Ce que Howard McCord parvient à créer, c’est un récit où tout est en harmonie tant le héros que le paysage, la vie donnée autant que le meurtre prémédité. Gasper a choisi la solitude autant qu’elle l’a choisi sur un champ de bataille coréen au sein des Marines états-uniens où il était « sniper », un tireur d’élite qui a fait plus de 140 victimes au nom de la loi. Pourtant, Gasper n’est pas une brute sanguinaire comme on l’imagine dans la quiétude de nos États de droit, mais un justicier se réclamant du même droit. C’est d’ailleurs en réfléchissant à ce passé violent qu’il s’adonne à cette nième traversée de la Lune en s’assurant que personne ne le suit pour régler son compte.

Paranoïa ou non, Gasper est bel et bien suivi par une ombre dont il ne parvient pas à distinguer exactement qui elle est ou ce qu’elle lui veut, ce qui ne lui donne pas d’autre choix que de l’abattre. Il y a aussi la mystérieuse Cerridwen, « déesse galloise de la mort et de la fertilité » dont s’est sûrement inspiré l’auteur; Gasper l’a croisée pour la première fois en Corée, alors qu’il était un combattant de dix-huit ans et que sa vie et celle de ses compatriotes étaient compromises. Cette fois, elle l’avait épargné, mais il ignorait si elle déciderait un jour de le faire mourir, il devait donc s’en méfier malgré ses pouvoirs surnaturels.

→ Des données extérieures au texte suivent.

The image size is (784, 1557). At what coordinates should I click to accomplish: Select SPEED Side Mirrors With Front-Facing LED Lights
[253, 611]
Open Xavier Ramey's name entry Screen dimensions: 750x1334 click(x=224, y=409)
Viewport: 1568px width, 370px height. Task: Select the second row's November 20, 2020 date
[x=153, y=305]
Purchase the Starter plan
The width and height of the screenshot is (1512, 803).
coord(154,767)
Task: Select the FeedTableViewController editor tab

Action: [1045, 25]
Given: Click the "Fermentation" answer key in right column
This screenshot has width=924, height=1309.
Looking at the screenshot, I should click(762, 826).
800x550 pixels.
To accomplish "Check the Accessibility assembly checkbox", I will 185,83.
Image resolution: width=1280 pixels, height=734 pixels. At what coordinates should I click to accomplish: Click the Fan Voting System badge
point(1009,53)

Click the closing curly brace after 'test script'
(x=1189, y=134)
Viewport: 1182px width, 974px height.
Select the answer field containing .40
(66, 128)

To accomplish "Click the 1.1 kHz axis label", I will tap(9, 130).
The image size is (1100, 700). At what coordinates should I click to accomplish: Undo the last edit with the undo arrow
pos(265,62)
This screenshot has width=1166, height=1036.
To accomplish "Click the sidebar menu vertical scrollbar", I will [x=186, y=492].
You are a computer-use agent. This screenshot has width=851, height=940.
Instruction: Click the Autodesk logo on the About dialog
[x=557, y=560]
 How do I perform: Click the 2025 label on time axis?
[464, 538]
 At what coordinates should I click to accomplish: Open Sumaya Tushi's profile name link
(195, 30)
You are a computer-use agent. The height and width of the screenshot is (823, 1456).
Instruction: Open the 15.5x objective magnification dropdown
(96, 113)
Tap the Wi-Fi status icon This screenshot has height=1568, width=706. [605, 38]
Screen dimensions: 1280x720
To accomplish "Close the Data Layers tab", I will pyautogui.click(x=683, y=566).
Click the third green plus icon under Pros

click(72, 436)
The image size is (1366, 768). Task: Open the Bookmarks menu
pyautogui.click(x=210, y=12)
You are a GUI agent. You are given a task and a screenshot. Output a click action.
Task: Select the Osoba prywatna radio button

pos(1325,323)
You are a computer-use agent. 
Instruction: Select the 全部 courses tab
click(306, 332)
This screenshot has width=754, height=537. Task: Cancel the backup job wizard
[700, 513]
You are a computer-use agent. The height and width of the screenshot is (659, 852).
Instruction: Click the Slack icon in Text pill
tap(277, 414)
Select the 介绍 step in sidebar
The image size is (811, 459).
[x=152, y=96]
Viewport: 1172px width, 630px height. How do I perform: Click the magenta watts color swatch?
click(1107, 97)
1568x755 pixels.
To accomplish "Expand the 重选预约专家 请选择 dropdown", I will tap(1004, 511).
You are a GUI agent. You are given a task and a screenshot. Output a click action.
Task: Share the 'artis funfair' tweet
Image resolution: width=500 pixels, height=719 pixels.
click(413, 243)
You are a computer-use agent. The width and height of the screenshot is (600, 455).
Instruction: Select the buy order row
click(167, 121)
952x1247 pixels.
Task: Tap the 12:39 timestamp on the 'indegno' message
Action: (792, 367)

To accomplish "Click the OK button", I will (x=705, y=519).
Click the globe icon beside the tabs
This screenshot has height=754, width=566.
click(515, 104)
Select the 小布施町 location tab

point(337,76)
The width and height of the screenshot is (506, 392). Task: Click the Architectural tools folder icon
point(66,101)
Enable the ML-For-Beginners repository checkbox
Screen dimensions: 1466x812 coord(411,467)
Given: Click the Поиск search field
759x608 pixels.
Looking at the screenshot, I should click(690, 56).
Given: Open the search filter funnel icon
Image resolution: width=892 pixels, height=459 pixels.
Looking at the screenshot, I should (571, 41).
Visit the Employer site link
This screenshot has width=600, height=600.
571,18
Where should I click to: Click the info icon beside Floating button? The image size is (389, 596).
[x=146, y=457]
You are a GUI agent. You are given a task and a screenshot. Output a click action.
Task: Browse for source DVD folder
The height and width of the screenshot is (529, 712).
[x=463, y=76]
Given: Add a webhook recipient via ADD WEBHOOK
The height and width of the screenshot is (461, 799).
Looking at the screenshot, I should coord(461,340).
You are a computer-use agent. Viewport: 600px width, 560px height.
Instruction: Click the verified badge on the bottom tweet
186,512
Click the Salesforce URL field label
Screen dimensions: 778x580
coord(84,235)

Raison de plus pour nous interroger sur la véritable nature de William G., « cet individu en mouvement dont personne ne sait rien, sinon qu’il préfère la compagnie de la nature à celle des hommes? Un promeneur mystique? Un fugitif hanté par son passé? Un sage ou un assassin? » Chose certaine, la Lune qu’il hante depuis cinq ans « était un lieu où la mémoire pouvait se détendre ou se laisser bercer au point d’atteindre des choses plaisantes; un lieu où le trop-plein d’horreur brute de la vie pouvait être voilé par la brillance même du jour… Chaque pas était en soi une histoire instantanée et autonome, de même que chaque regard sur le côté ou chaque respiration. »

Le personnage paradoxal qu’incarne William Gasper peut inspirer l’horreur ou la sympathie selon la lecture que l’on fait de son récit ou du jugement que l’on porte sur son passé. Or, le romancier McCord parvient, dans le dernier volet du roman, a semé le doute sur notre perception du personnage Gasper, en mettant en scène une chute où le bien et le mal, au sens moral, sont juxtaposés.

En refermant L’homme qui marchait sur la lune, tout en reconnaissant l’immense talent de Howard McCord, j’ai compris à quel point la dictature de l’immédiat et des « likes » interdisent la distance spatio-temporelle vitale au bon jugement et l’emprisonne dans un dilemme cornélien impossible à résoudre.